### Task details
Would you reproduce all of the entries below, character for character?

(Provided data Opens)

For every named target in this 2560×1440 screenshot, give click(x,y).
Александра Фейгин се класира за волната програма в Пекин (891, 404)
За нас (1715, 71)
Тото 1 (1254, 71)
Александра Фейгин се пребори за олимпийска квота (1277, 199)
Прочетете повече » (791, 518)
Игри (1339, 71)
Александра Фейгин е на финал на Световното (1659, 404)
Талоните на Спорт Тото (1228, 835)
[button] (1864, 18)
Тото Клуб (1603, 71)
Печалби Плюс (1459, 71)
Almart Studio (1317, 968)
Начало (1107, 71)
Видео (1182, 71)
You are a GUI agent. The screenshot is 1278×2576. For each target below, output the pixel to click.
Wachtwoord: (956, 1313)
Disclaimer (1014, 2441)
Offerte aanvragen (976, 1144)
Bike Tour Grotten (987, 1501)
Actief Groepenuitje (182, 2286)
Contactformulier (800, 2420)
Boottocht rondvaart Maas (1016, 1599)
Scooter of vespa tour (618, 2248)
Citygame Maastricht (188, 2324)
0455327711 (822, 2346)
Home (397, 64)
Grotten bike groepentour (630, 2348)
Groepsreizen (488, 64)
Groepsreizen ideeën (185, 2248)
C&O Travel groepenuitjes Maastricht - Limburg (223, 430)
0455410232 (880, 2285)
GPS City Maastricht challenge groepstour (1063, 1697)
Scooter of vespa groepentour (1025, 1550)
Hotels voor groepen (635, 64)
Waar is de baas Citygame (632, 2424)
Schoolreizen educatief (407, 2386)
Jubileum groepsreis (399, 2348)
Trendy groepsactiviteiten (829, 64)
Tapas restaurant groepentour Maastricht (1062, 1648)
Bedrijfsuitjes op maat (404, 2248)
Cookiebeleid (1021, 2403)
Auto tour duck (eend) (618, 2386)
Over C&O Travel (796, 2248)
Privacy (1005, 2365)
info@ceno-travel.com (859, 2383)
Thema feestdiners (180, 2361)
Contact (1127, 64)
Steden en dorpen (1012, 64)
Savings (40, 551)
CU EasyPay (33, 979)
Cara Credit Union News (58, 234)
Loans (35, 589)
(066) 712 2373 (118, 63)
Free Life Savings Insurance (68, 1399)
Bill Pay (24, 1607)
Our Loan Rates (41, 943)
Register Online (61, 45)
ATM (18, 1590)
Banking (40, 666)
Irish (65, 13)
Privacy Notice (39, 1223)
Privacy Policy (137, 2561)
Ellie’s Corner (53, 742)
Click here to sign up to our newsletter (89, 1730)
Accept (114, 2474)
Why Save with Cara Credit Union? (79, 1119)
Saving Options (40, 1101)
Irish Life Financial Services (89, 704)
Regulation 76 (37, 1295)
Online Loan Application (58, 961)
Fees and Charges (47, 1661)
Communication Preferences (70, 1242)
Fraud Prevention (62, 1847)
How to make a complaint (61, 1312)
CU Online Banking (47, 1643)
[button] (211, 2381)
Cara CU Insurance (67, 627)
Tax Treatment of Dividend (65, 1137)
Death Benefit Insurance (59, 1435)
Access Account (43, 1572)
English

(Provided data Closes)

### Exercise solution
For every named target in this 2560×1440 screenshot, give click(x,y).
Александра Фейгин се класира за волната програма в Пекин (891, 404)
За нас (1715, 71)
Тото 1 (1254, 71)
Александра Фейгин се пребори за олимпийска квота (1277, 199)
Прочетете повече » (791, 518)
Игри (1339, 71)
Александра Фейгин е на финал на Световното (1659, 404)
Талоните на Спорт Тото (1228, 835)
[button] (1864, 18)
Тото Клуб (1603, 71)
Печалби Плюс (1459, 71)
Almart Studio (1317, 968)
Начало (1107, 71)
Видео (1182, 71)
You are a GUI agent. The screenshot is 1278×2576. For each target below, output the pixel to click.
Wachtwoord: (956, 1313)
Disclaimer (1014, 2441)
Offerte aanvragen (976, 1144)
Bike Tour Grotten (987, 1501)
Actief Groepenuitje (182, 2286)
Contactformulier (800, 2420)
Boottocht rondvaart Maas (1016, 1599)
Scooter of vespa tour (618, 2248)
Citygame Maastricht (188, 2324)
0455327711 (822, 2346)
Home (397, 64)
Grotten bike groepentour (630, 2348)
Groepsreizen (488, 64)
Groepsreizen ideeën (185, 2248)
C&O Travel groepenuitjes Maastricht - Limburg (223, 430)
0455410232 (880, 2285)
GPS City Maastricht challenge groepstour (1063, 1697)
Scooter of vespa groepentour (1025, 1550)
Hotels voor groepen (635, 64)
Waar is de baas Citygame (632, 2424)
Schoolreizen educatief (407, 2386)
Jubileum groepsreis (399, 2348)
Trendy groepsactiviteiten (829, 64)
Tapas restaurant groepentour Maastricht (1062, 1648)
Bedrijfsuitjes op maat (404, 2248)
Cookiebeleid (1021, 2403)
Auto tour duck (eend) (618, 2386)
Over C&O Travel (796, 2248)
Privacy (1005, 2365)
info@ceno-travel.com (859, 2383)
Thema feestdiners (180, 2361)
Contact (1127, 64)
Steden en dorpen (1012, 64)
Savings (40, 551)
CU EasyPay (33, 979)
Cara Credit Union News (58, 234)
Loans (35, 589)
(066) 712 2373 (118, 63)
Free Life Savings Insurance (68, 1399)
Bill Pay (24, 1607)
Our Loan Rates (41, 943)
Register Online (61, 45)
ATM (18, 1590)
Banking (40, 666)
Irish (65, 13)
Privacy Notice (39, 1223)
Privacy Policy (137, 2561)
Ellie’s Corner (53, 742)
Click here to sign up to our newsletter (89, 1730)
Accept (114, 2474)
Why Save with Cara Credit Union? (79, 1119)
Saving Options (40, 1101)
Irish Life Financial Services (89, 704)
Regulation 76 (37, 1295)
Online Loan Application (58, 961)
Fees and Charges (47, 1661)
Communication Preferences (70, 1242)
Fraud Prevention (62, 1847)
How to make a complaint (61, 1312)
CU Online Banking (47, 1643)
[button] (211, 2381)
Cara CU Insurance (67, 627)
Tax Treatment of Dividend (65, 1137)
Death Benefit Insurance (59, 1435)
Access Account (43, 1572)
English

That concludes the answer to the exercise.